As the radioisotope decays it emits positrons which interact with electrons, producing gamma rays. PET systems detect these gamma rays and localize the site from which the positrons were emitted —which coincides with areas in which glucose uptake is high due to high rates of cell division- through sophisticated calculations.

PET technology was initially developed in the 1950s and 1960s. The development of radiopharmaceuticals in the late 1970s and ring-shaped detector arrays in the 1980s enabled widespread use of PETs for clinical applications.

The data collected by PET is much poorer than that collected by CT, making it difficult to construct high quality images. Radiologists and physicians specializing in nuclear medicine developed expertise in identifying the tissues in which the molecular tracer is concentrated and interpreting this information in light of other diagnostic information.

The difficulty in constructing images based solely on PET data led many physicians to read these scans in conjunction with images from CT (computed tomography) scans, which provide much clearer and more detailed anatomical imaging. This trend led to the development of combined PET/CT scanners, with which images are acquired from both devices sequentially in a single session during which the patient maintains the identical position.

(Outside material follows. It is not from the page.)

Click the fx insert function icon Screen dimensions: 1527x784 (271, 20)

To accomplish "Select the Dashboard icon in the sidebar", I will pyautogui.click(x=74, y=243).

In a PET/CT, the functional imaging from the PET, which portrays spatial distribution of metabolic activity in the body, is precisely superposed in a single image with anatomic imaging from the CT. Software systems construct two- or three-dimensional images that enable precise localization of metabolic activity. As a result, PET/CT has revolutionized the fields of oncology surgical planning, radiation therapy and cancer staging.

A number of barriers stand in the way of wider use of PET/CT imaging. As a hybrid device, PET/CT units are much more expensive than either PETs or CTs. And like PET imaging, PET/CT requires radiopharmaceuticals that are costly and difficult to work with, and must be produced onsite using an expensive cyclotron.

Major producers of PET and PET/CT equipment include GE Healthcare, Siemens and Philips.